At the most basic level, vulnerability scanning aims to identify any systems that are subject to known vulnerabilities, while a penetration test aims to identify weaknesses in specific system configurations and organizational processes and practices that can be exploited to compromise security.
Lastly, security training for all employees is imperative if you are trying to ensure the best level of cyber hygiene possible for your company. Employees are often the weakest link in the cyber security chain. According to Forrester Research, approximately 80% of security breaches today involve privileged credentials. Making sure employees are educated about social engineering, phishing, malware, and other scams, is beneficial as you begin to mitigate the number of breaches involving privileged credentials. With the proper training, employees are able to properly report and escalate routes that they identify as threats.
People, processes, and technologies all play significant roles in ensuring the security of an organization. Ideally these three areas work harmoniously, but is this enough? Experts at MITRE, another source of a widely recognized security framework, have said “even if an organization’s enterprise patching and software compliance program is perfect, an adversary may use a zero-day exploit, or a social engineering attack to gain a foothold in a potential victim’s network.” Thus, in 2010 MITRE began researching data sources and analytic processes for detecting advanced persistent threats (APT) more quickly through the use of endpoint telemetry data.

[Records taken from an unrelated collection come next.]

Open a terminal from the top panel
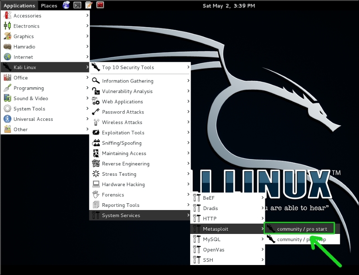 [x=77, y=5]
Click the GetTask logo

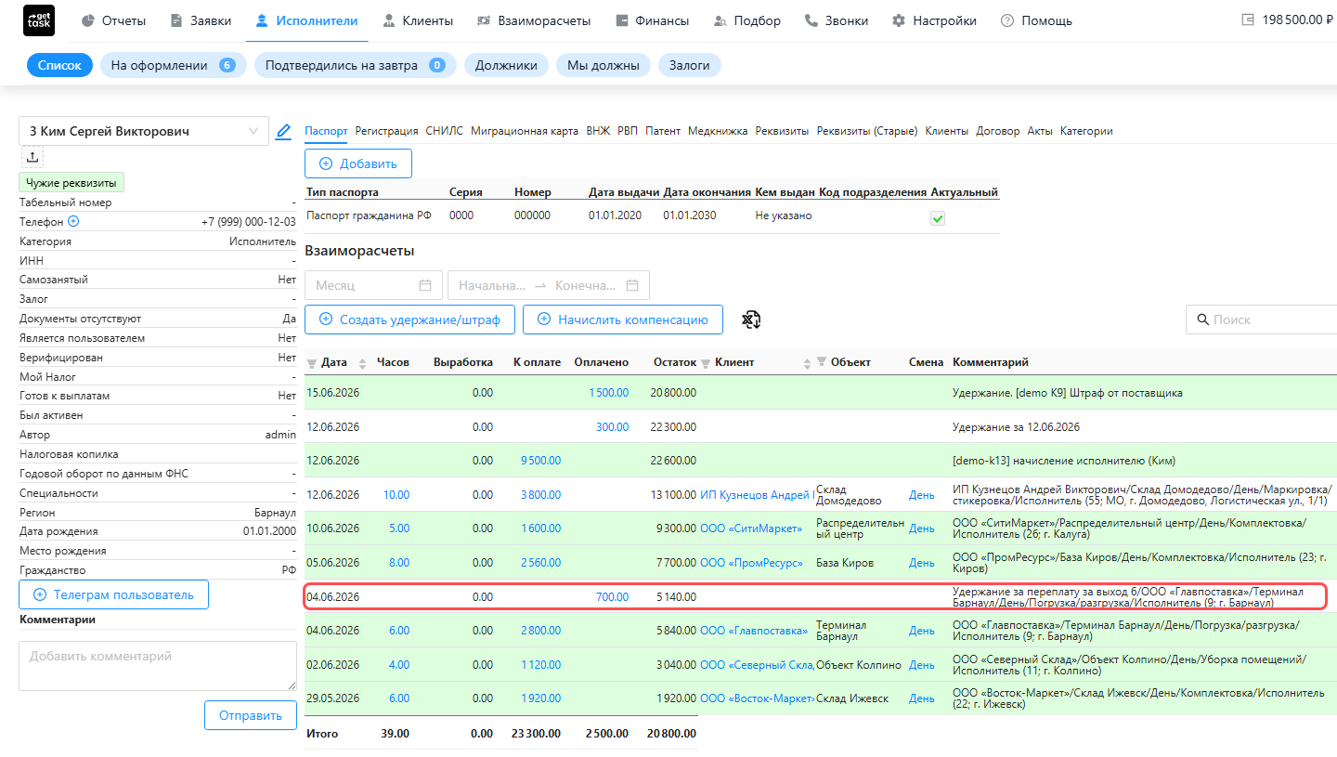38,20
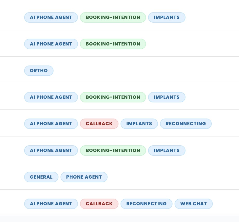The image size is (239, 222).
Task: Select BOOKING-INTENTION tag in row below ORTHO
Action: pos(113,97)
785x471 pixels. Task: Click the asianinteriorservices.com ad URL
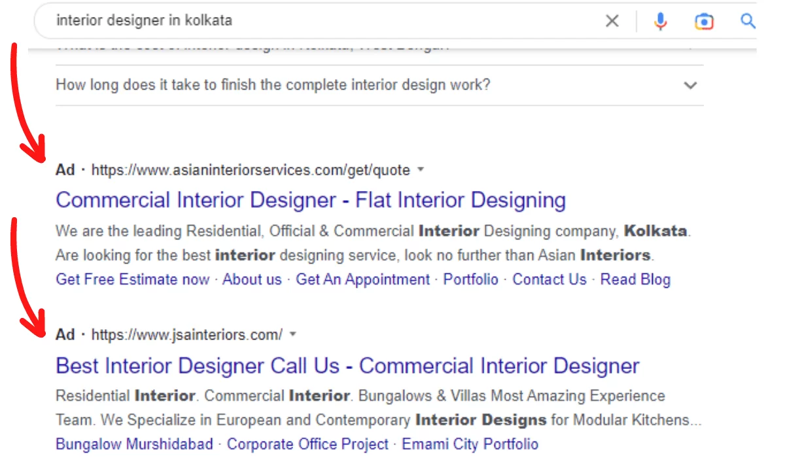pyautogui.click(x=251, y=170)
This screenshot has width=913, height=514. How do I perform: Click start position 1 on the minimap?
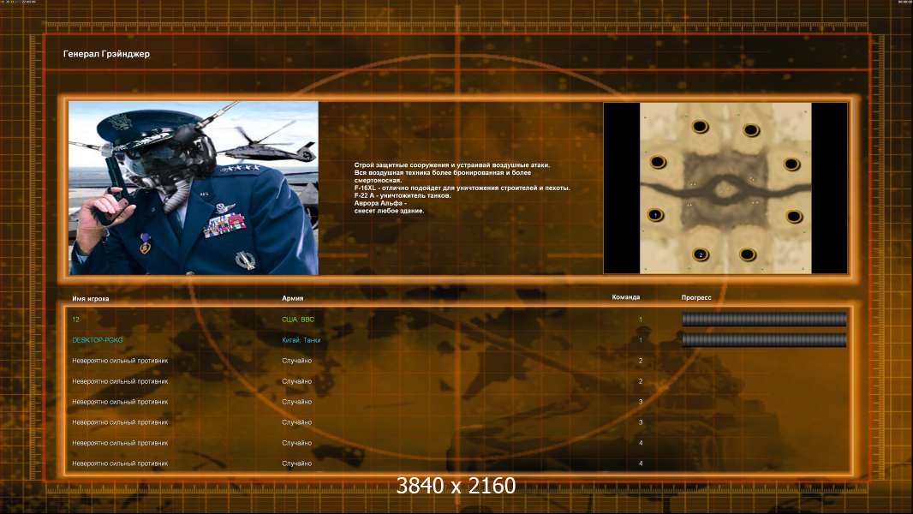tap(655, 214)
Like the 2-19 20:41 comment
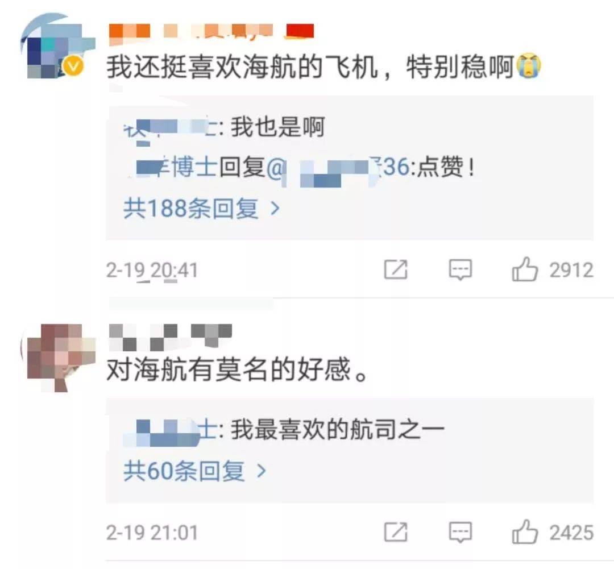The image size is (614, 569). [x=525, y=269]
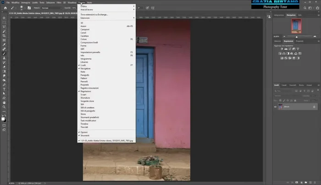Toggle the checked Livelli menu entry

pos(83,65)
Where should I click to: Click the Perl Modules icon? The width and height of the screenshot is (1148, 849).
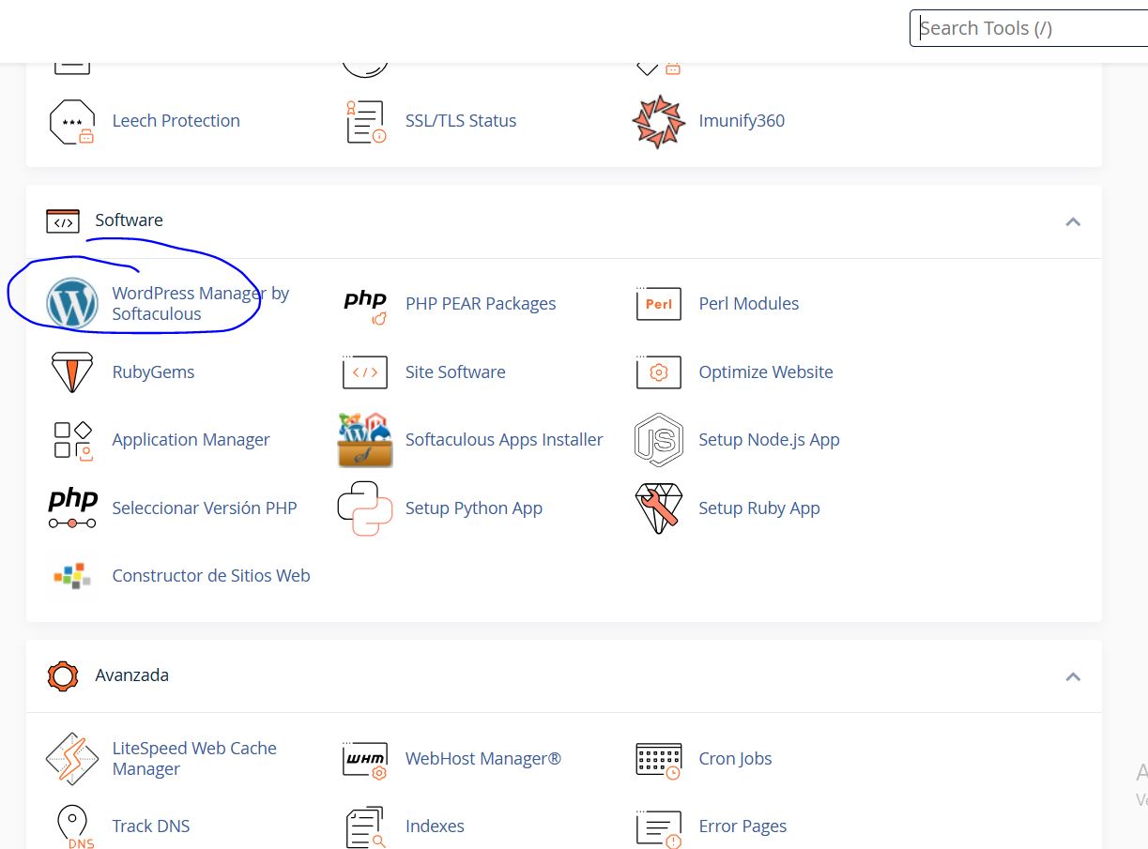pos(658,304)
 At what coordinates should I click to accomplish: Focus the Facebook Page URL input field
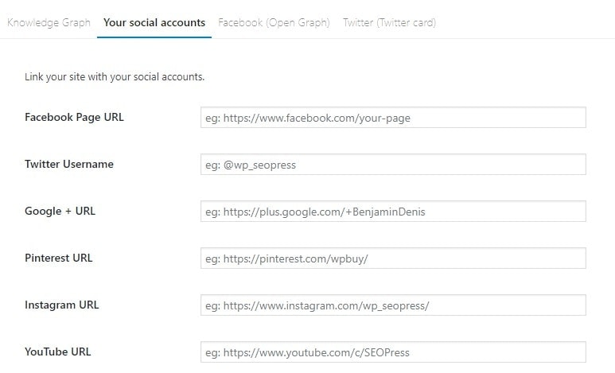[393, 118]
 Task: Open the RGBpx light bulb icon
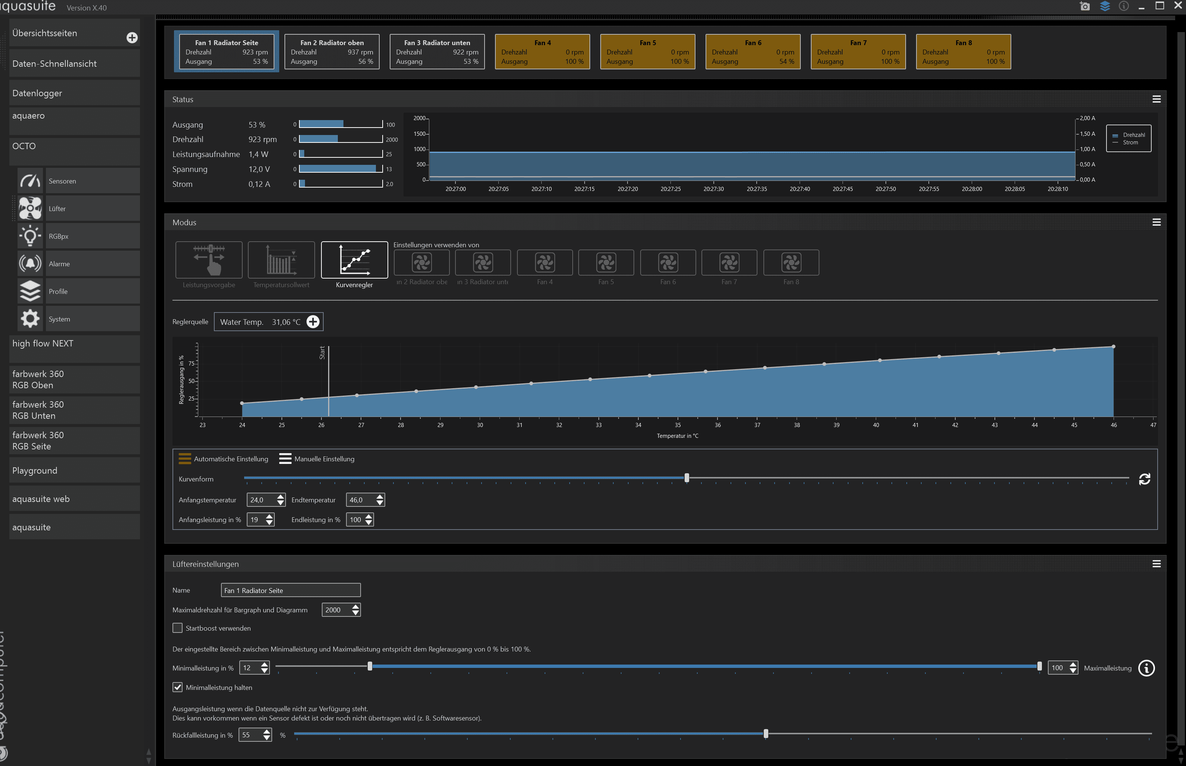(30, 236)
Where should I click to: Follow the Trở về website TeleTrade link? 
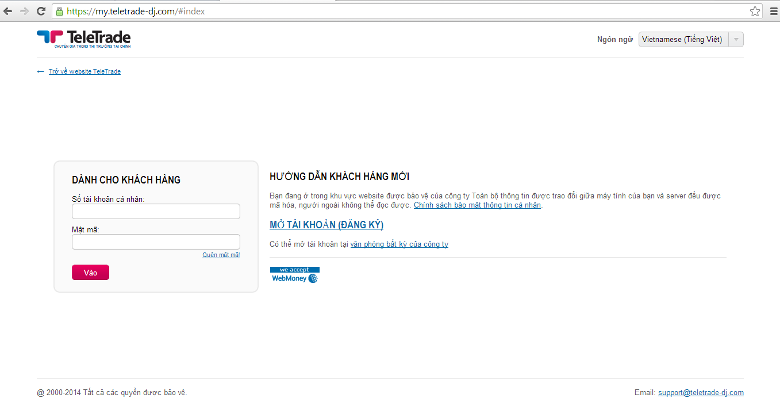[84, 72]
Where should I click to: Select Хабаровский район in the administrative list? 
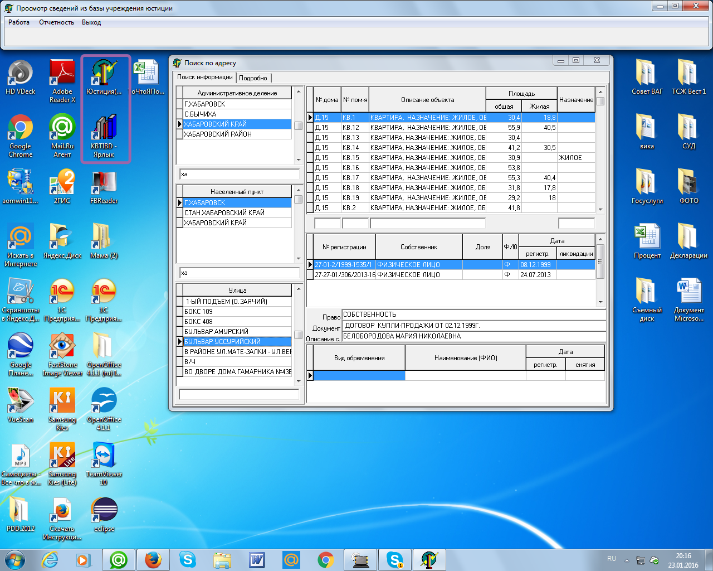pos(218,134)
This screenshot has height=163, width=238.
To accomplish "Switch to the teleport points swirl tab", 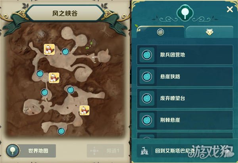I will pyautogui.click(x=160, y=32).
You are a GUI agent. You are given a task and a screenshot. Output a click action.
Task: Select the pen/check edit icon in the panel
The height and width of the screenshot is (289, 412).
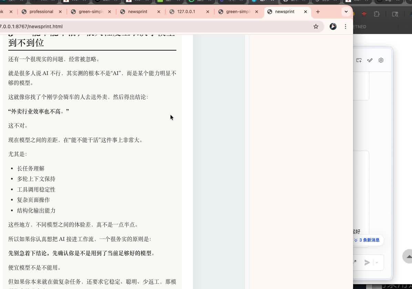pyautogui.click(x=370, y=60)
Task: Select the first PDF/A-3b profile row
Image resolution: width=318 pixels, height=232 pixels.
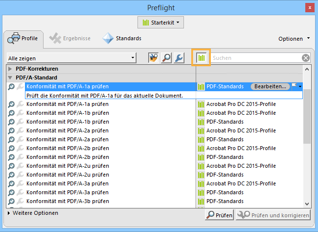Action: (68, 201)
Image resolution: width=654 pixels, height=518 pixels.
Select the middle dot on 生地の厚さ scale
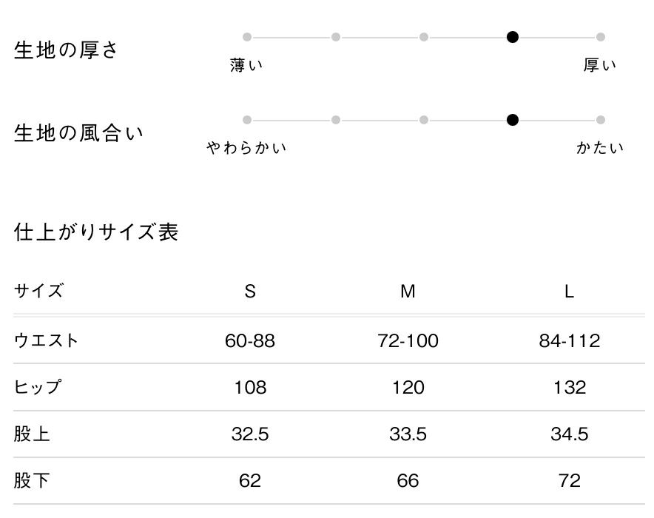point(424,37)
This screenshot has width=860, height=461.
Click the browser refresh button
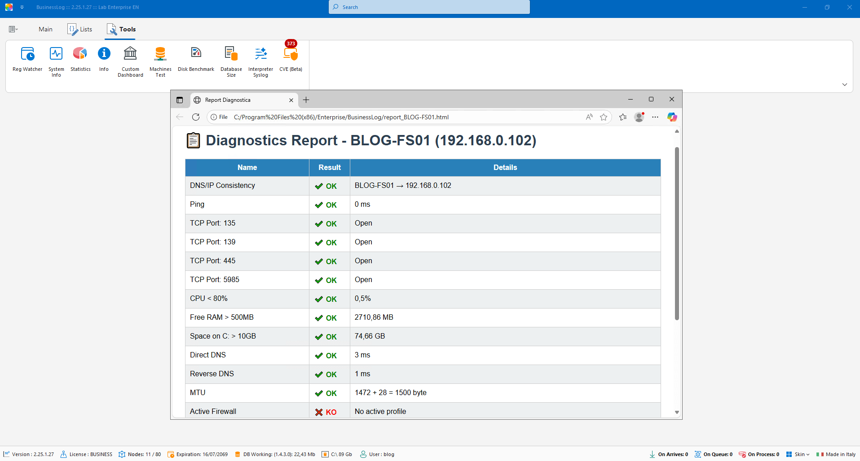(196, 117)
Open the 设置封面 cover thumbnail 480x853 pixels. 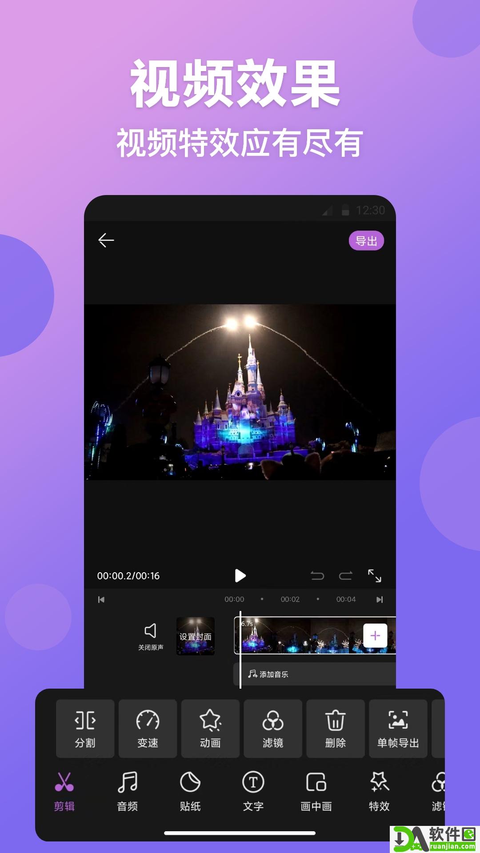tap(196, 636)
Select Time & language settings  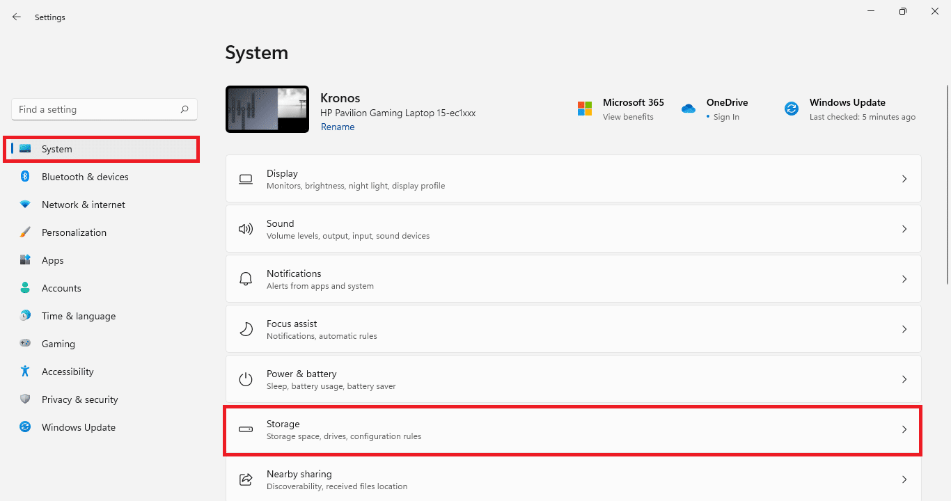click(x=78, y=316)
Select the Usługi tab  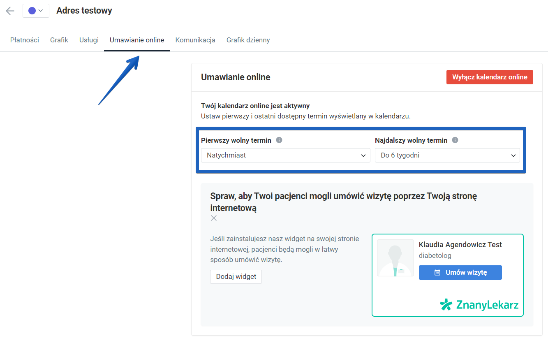[x=88, y=40]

This aligns with our approach at Bay Dynamics. By implementing centralized analytics, organizations can pull together relevant information from various elements, including everything from user interactions with sensitive data to emerging threats and the exposure of known vulnerabilities to those factors to identify and mitigate risks BEFORE they effect the business. Having a centralized hub to assess all the systems and data being processed is a key piece to solving the cyber security puzzle.
While many of today's models leverage data detected on endpoints, they lack the critical context of how users are interacting with data and sensitive applications in the cloud, and from devices lurking in blind spots from traditional controls. When you have a moment, check out our recent webcast to learn how integrated analytics can help:
- Provide more robust data protection, married with targeted threat prevention
- Pinpoint users and systems that pose the greatest risks, related to exfiltration
- Highlight key differentiators between internal and external threats
- Tie business-driven data protection priorities directly to incident response
With October coming to a close, another National Cyber Security Month will come to an end. Hopefully, you’ve found this NCSAM aligned blog series of value and have learned how you can “Own IT. Secure IT. Protect IT.”